━━ DATASET CONTENT ━━
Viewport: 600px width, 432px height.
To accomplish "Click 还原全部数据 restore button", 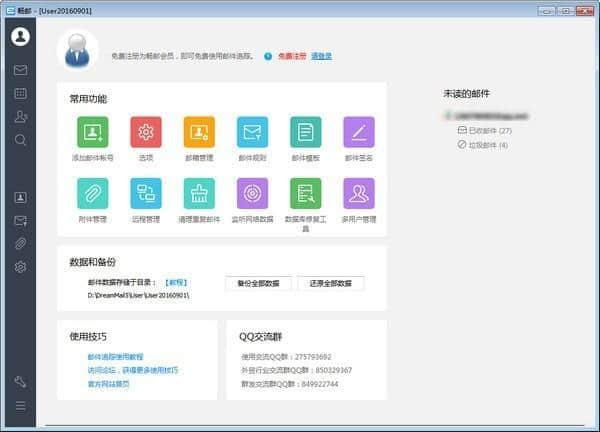I will pyautogui.click(x=331, y=283).
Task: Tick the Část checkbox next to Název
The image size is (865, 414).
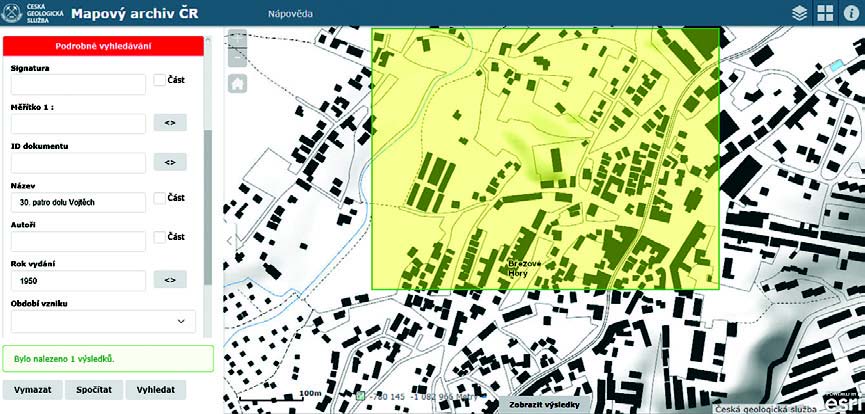Action: pyautogui.click(x=159, y=198)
━━━
[EXERCISE AIM]
In the listing above, transcribe exactly the lines from the line containing "Task: Tick the Část checkbox next to Název" through the last one, both included, but not the pictures.

[OUTPUT FOR THIS TASK]
Task: Tick the Část checkbox next to Název
The image size is (865, 414).
Action: pyautogui.click(x=159, y=198)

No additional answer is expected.